EMC IIG Chief Architect Jeroen VanRotterdam suggests five things that may surprise us in 2012. It was a very thought provoking post and you should check it out. I had a few ideas in response but it was a little long for the comments so I thought I would post them here.
I’ll recap each of Jeroen’s surprises but you should really read his post first to get his take.
#1 Mobile Adoption Lowers Productivity (at least temporarily)
I agree there will be a loss but I don’t think that app maturity is the root cause. I think it is much simpler than that. I believe it is the uncontrolled access to non-business apps that serve as a distraction. Back in the day when PC’s first started showing up on everybody’s desk, management waged a configuration management war on FreeCell and other games. The logic is simple – you are supposed to be working not playing. Eventually though the work to block and remove the unwanted applications exceeded the productivity recovered by keeping people from playing with them. People are going to find diversions – if not on screen in the break room. I agree it has to do with maturity but it is of the people not the apps. As mobile access is integrated into our working life there will be an adjustment period as people explore, learn, categorize and eventually properly prioritize their activities. An initial hit to productivity that eventually levels off and the gains that access to the apps provides overtake any losses.

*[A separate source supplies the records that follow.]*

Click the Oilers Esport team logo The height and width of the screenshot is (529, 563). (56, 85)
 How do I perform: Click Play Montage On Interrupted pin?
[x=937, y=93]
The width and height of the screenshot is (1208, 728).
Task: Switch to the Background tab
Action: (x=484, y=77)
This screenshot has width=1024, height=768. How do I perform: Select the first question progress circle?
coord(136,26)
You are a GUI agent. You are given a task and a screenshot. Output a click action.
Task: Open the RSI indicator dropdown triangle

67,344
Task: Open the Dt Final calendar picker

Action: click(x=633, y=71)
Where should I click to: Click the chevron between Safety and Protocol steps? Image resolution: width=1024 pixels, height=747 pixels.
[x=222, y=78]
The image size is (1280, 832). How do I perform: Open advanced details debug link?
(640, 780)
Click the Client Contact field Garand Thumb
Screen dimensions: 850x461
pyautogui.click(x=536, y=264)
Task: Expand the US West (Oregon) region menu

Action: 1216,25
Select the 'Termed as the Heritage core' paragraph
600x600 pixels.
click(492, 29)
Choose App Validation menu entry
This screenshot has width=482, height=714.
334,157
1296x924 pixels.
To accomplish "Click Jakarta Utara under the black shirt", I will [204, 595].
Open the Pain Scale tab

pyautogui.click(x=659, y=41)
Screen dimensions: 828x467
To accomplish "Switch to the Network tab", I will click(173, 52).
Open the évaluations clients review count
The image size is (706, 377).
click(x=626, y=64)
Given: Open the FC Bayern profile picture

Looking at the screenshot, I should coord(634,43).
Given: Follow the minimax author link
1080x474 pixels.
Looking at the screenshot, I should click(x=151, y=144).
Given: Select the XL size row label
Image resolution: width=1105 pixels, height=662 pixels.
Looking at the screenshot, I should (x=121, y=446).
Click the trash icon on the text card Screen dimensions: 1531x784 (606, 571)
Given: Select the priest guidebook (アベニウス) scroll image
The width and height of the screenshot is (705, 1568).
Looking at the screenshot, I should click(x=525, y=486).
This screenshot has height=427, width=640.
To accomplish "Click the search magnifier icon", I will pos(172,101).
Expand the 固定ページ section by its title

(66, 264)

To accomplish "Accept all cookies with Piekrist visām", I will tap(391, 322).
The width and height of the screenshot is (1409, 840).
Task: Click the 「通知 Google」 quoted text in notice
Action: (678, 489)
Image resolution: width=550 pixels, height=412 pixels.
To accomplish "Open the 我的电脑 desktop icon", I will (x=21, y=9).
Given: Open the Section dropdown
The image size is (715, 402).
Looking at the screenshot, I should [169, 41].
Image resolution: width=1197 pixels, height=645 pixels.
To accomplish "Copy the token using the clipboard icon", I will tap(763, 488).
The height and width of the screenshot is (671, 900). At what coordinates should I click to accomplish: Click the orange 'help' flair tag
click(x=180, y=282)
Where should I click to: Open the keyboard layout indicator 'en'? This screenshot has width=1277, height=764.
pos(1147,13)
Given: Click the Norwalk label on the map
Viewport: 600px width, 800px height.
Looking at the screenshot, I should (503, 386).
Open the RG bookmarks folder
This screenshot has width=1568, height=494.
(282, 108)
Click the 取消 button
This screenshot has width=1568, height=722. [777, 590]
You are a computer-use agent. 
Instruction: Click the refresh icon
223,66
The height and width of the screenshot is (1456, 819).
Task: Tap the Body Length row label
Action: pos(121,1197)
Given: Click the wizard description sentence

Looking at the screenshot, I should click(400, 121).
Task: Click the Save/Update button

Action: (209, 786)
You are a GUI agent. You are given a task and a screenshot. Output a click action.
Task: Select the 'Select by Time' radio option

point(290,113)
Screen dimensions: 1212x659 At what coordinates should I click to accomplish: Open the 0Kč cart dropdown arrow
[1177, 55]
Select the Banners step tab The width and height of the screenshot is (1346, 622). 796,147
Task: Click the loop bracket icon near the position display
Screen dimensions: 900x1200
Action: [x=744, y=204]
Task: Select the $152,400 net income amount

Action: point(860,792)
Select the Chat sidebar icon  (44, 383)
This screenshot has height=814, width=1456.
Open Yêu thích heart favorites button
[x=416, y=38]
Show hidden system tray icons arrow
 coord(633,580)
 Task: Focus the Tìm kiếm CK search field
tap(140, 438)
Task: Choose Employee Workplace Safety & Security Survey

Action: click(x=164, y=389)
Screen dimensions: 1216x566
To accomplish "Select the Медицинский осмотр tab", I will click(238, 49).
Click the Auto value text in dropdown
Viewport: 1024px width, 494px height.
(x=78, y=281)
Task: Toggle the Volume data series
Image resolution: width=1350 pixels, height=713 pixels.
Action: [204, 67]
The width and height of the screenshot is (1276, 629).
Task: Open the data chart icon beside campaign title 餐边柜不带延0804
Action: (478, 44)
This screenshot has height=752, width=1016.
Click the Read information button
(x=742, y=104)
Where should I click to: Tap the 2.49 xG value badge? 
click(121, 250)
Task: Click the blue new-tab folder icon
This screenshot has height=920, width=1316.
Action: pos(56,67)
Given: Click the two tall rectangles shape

#2 – Google Will Drop GoogleDocs
Interesting idea and I see the logic but I don’t think so – Google Docs is starting to show up in interesting places that have longer term impact on the behavior of the masses. For example there is huge growth in use of Google Docs by public school systems for all manner of purposes. Expansion into public sector and other tech budget starved places will keep it alive. The hype to adoption ratio for GoogleDocs is much more in balance with reality than the more notable services killed by Google. (Wave) – It is far more likely that Google+ goes away in two years than GoogleDocs IMHO.
#3 – Yahoo Returns To Success With Enterprise Apps
I agree that there is immense value in the Yahoo portfolio that could be released to the enterprise. The problem with this surprise is that is totally dependent on their management getting its act together – I would not predict this without a shift in leadership first.
#4 – More Tablet Users in India than the rest of the World
I completely agree with this point. Nothing more to add.
#5 – “Occupy Oracle”
Comparing Oracle to totalitarian state may be a little harsh but I won’t dispute that it has felt that way. The problem is that many of these CIO’s have just as much of their own careers invested in an Oracle regime. Just as they do for IBM and Microsoft. When it comes to rip and replace though the inertia of legacy Oracle systems prevents most from doing anything meaningful just because there is cheaper technology. The game changer that he didn’t reference is the cloud. The cost savings of moving systems off-premise and rearchitecting them for consumption based pricing is the thing that most threatens the old guard’s dominance by upending the ball and chain of legacy license models. Oracle has yet to come up with a reasonable defense against this assault on their dominance.